Remittances increased 10.5 per cent to $26.5 billion, mainly from Saudi Arabia and the UAE. Net foreign direct investment stood at $1.2 billion, with China and Hong Kong the main contributors, while inflows were concentrated in the power and financial sectors.

For the 2025-26 Rabi season, wheat production is targeted at 29.7 million tonnes, up from 28.4 million tonnes last year. Sowing has improved due to government support, though final output will depend on weather conditions. Agricultural credit disbursement rose 11.1 per cent to Rs1,649 billion in July-January FY2026, while imports of agricultural machinery increased 17.1 per cent to $90.8 million. Urea offtake rose 7.1 per cent during the Rabi season, while DAP offtake stood at 685,000 tonnes.

Separately, in its latest report released on Tuesday, Allianz Research said that the Middle East is set to weigh on global growth while fuelling inflation and fiscal pressure, creating a difficult backdrop for central banks. In its latest outlook for 2026-27, the firm cut its global growth forecast to 2.6 per cent for 2026, down 0.5 percentage points, while revising inflation higher to 3.2 per cent in the US and 3.0 per cent in the eurozone. Trade growth is also seen slowing to 1.5 per cent.

Growth in the US is expected to hold at 2.1 per cent and at 0.8 per cent in the eurozone, with budget deficits remaining elevated and higher debt-servicing costs limiting policy support. Oil prices are projected to hover around $80 a barrel by end-2026 after spiking earlier in the year on geopolitical tensions.

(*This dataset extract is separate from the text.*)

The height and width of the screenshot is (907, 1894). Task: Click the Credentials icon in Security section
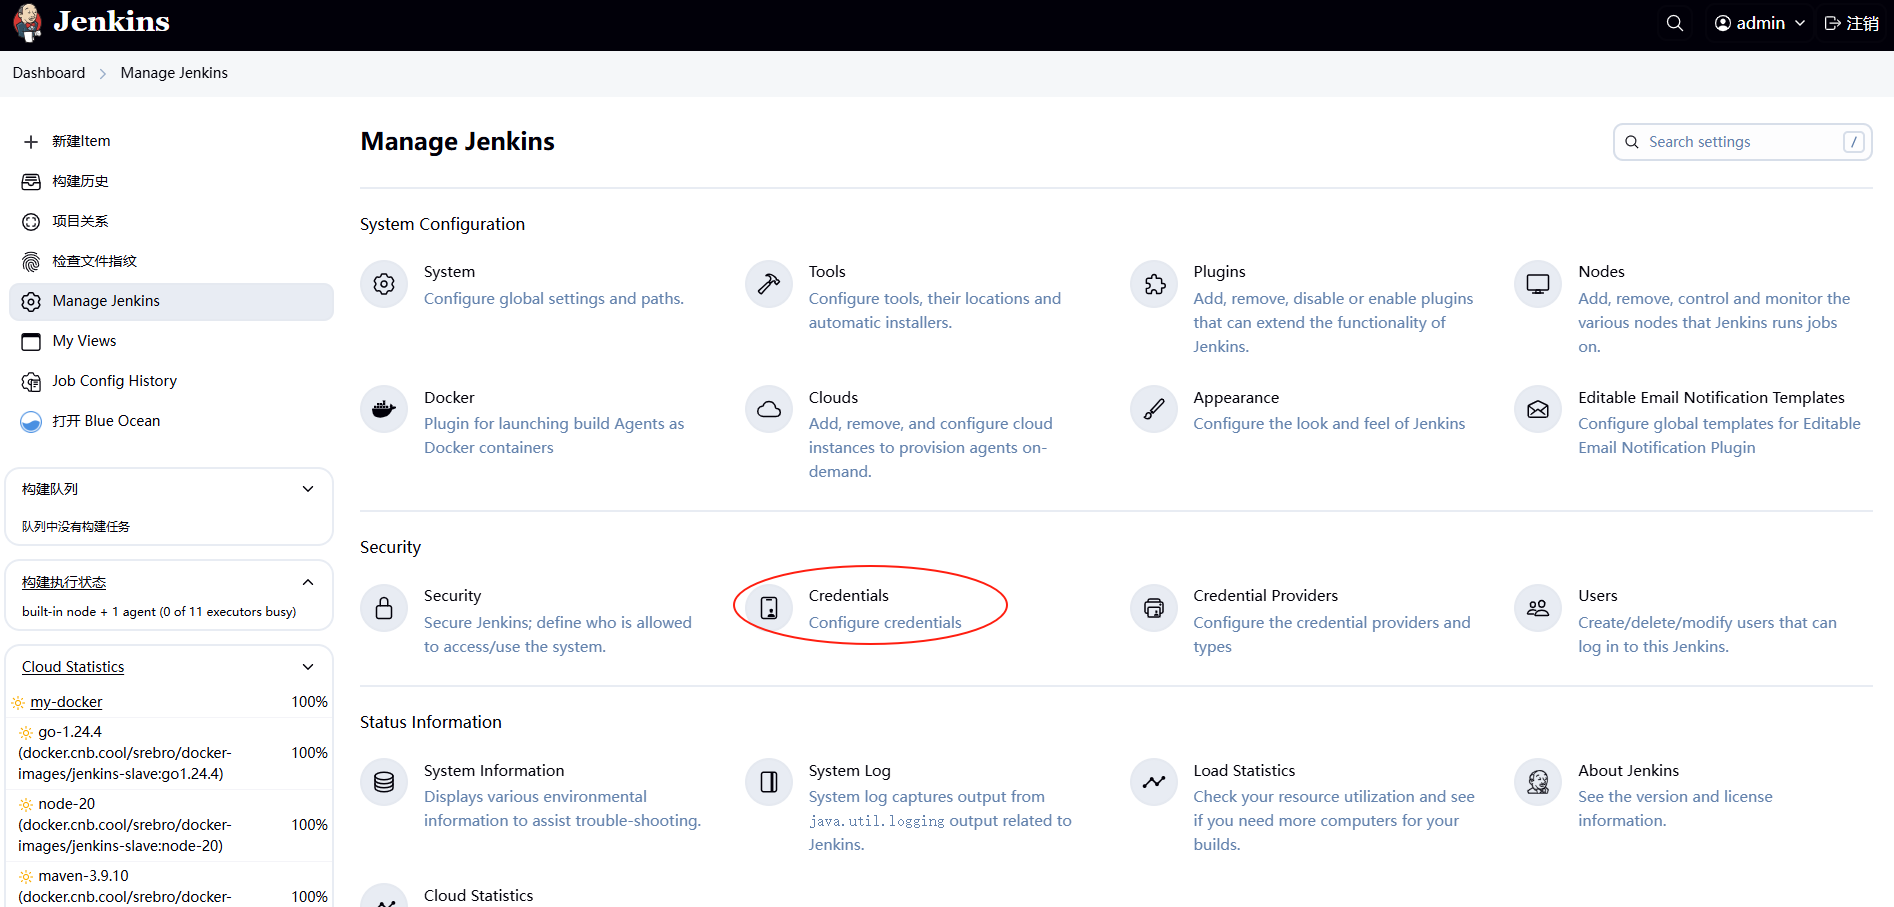(x=769, y=608)
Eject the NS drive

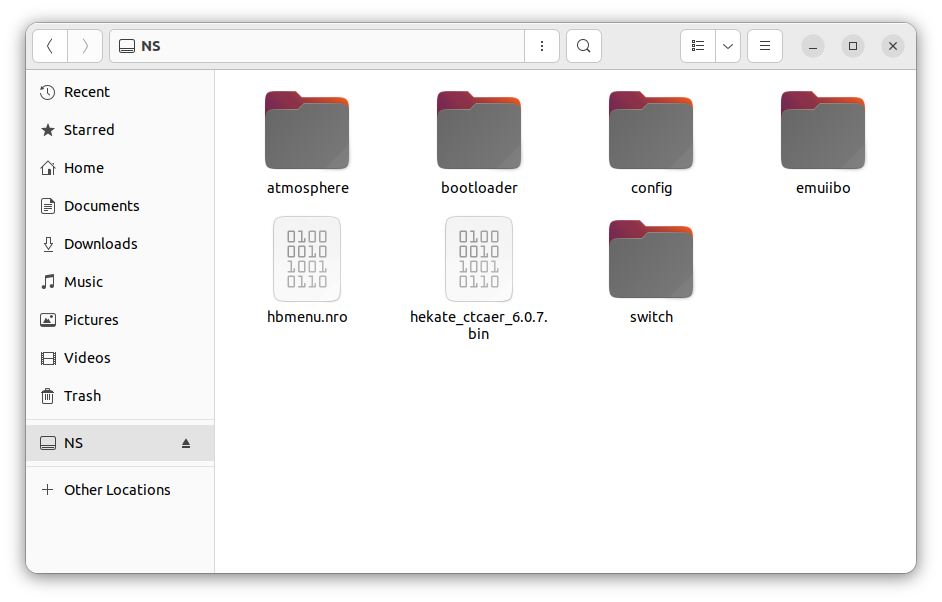[x=186, y=443]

The US Federal Reserve is expected to look through the inflation spike and keep rates unchanged, with a single cut seen in early 2027. The European Central Bank may deliver a 25 basis-point hike before pausing as growth weakens.

The report said Gulf economies and parts of Asia remain most exposed to the shock, while China is still expected to grow by 4.6 per cent in 2026. Economies with simultaneous fiscal, current account and energy deficits face heightened risks of capital outflows, inflation and recession. By contrast, some commodity exporters, particularly in Latin America, may benefit.

Allianz warned of a broad cost shock for businesses and households, driven by higher energy, metals and fertiliser prices, alongside weak demand and elevated US tariffs. Energy and defence sectors stand to gain, while energy-intensive industries, transport and consumer sectors face margin pressure. Global insolvencies are expected to rise as financial conditions tighten and demand weakens.

Financial markets have already begun pricing in stagflation risks, with rising bond yields, equity losses and a stronger US dollar since the conflict escalated. Investors have shifted towards cash, while credit spreads have widened modestly.

In a baseline scenario where the conflict eases within three months, Allianz expects markets to recover later in the year. However, it warned that a prolonged disruption -- including a closure of the Strait of Hormuz -- could push the global economy into a stagflationary recession.

In such a scenario, oil prices could briefly surge to $180 a barrel, with the eurozone slipping into near-stagnation and US growth slowing sharply. Inflation could rise to around 4.9 per cent in the US and 4.6 per cent in the eurozone, forcing central banks into further rate hikes despite weaker growth.

Markets would face deeper stress, including higher bond yields, sharp equity declines and wider credit spreads, alongside a stronger dollar and tighter liquidity conditions, the report said.